Oldham director Barry Owen has insisted he has no regrets over the club’s aborted attempt to sign convicted rapist Ched Evans.
Evans, who was released from prison in October halfway through a five-year sentence for raping a 19-year-old woman in 2011, looked poised to join the Latics on Thursday but the club pulled the plug on the deal after a storm of opposition.
Chief executive Neil Joy said the move collapsed following ”vile and abusive threats, including death threats” to fans, sponsors and staff while also claiming “p roceeding could have placed significant financial pressure on the club and continued to be a divisive influence”.
Evans’ former employers Sheffield United had also come in for heavy criticism when they offered the striker a chance to train to with them – an offer which was later withdrawn – but Owen was adamant he did not regret the Latics’ bid.
“I will never regret it,” he told the BBC’s Football League Show.
“I am hugely disappointed for many reasons that I can’t discuss.
“Oldham were going to get a footballer that in other circumstances they wouldn’t have been able to afford. This was driven by football reasons.”
Owen, who resigned as chairman of the club’s supporters’ trust last week but insisted that decision had nothing to do with the affair, admitted that, in the end, money was a big factor in cancelling the deal.
“We knew there would be a storm to bear and were prepared to accept a lot of that and take it on the chin because we believed strongly in the right to employ this man,” he said.
“We did not anticipate the amount of sponsorship pressure, which was understandable because they were under extreme pressure.
“In the end it came down purely to the finances.
“We would have been in extreme financial difficulty with the withdrawal of sponsorships we would have had to withstand and it would have put the club into serious jeopardy.”
Over 70,000 people signed a petition against the signing of Evans and, while Owen said he could understand their objections, he maintained the club were perfectly within their rights to pursue a deal.

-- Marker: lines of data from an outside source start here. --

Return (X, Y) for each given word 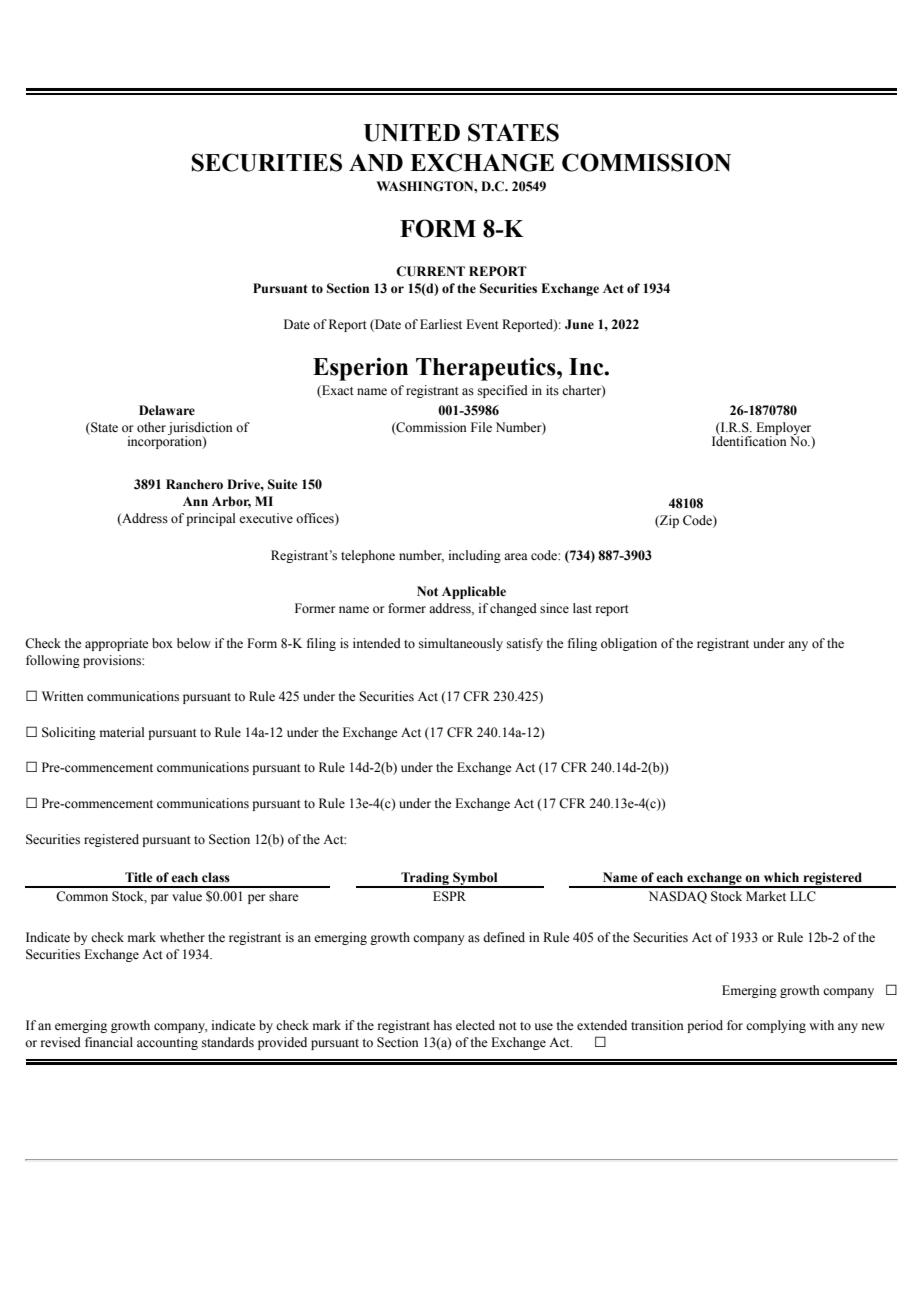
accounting (167, 1043)
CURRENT (430, 271)
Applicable (474, 592)
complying (776, 1026)
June (579, 324)
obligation (629, 644)
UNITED (412, 133)
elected (475, 1025)
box (162, 643)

“There is a fundamental right that the boy can work and I fully understand the opposition to it,” he said.
“I have seen the effects of rape on people, which is frightening.

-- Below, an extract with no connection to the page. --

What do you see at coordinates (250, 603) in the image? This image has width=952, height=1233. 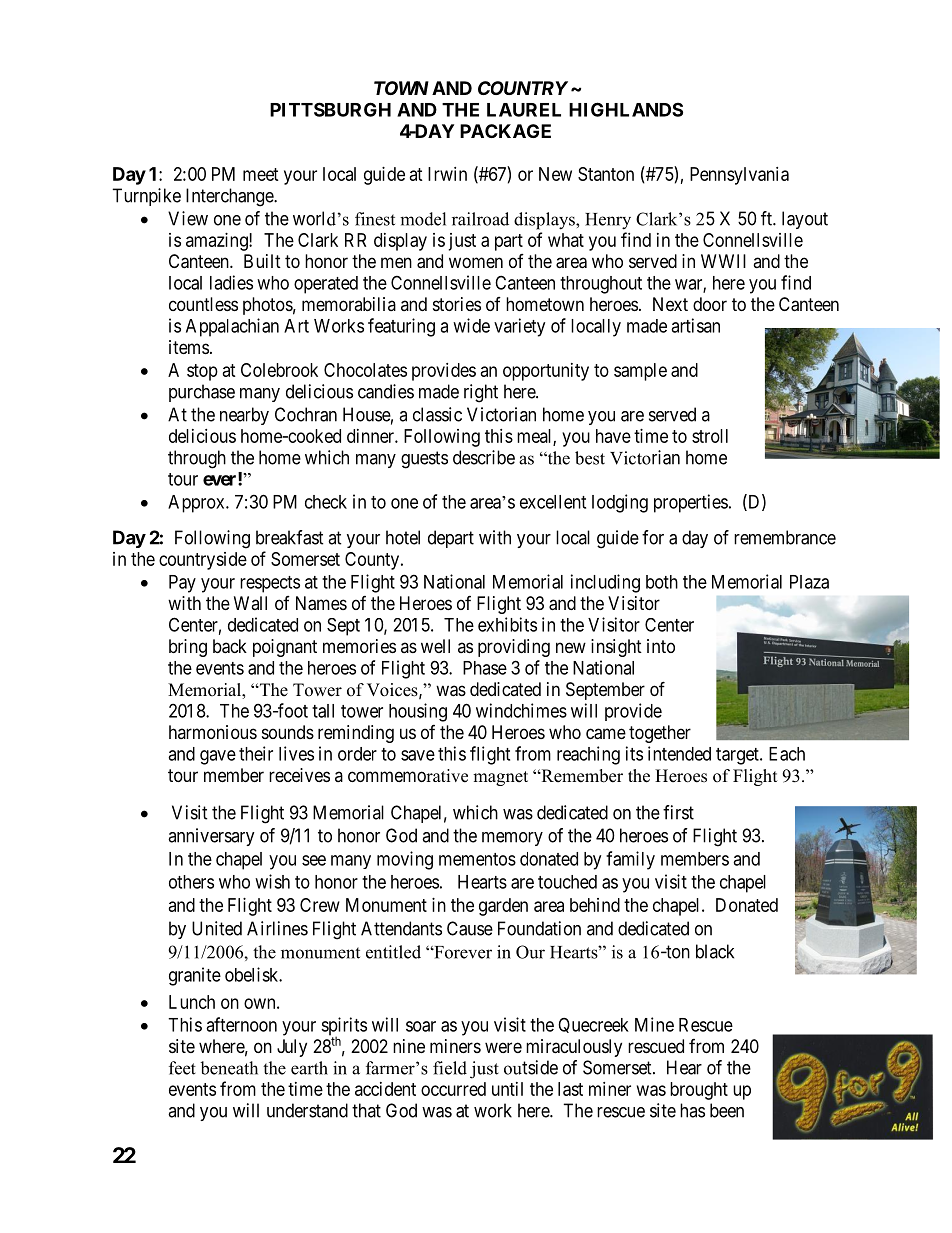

“All those points came into the due diligence which we carried out. We looked and balanced everything against them but at end of the day there are no Football Association rules against the signing, no laws in the land.
“There is nothing in there to say how we should go along the rehabilitation process or anything stopping us from proceeding.
“We (the board) are all family men, we are a small club and do not have millions of pounds to withstand the pressure put on us. Every one of the directors have daughters, the chief executive has family, many members of staff have families and they were supporting this lawful act we were carrying out.”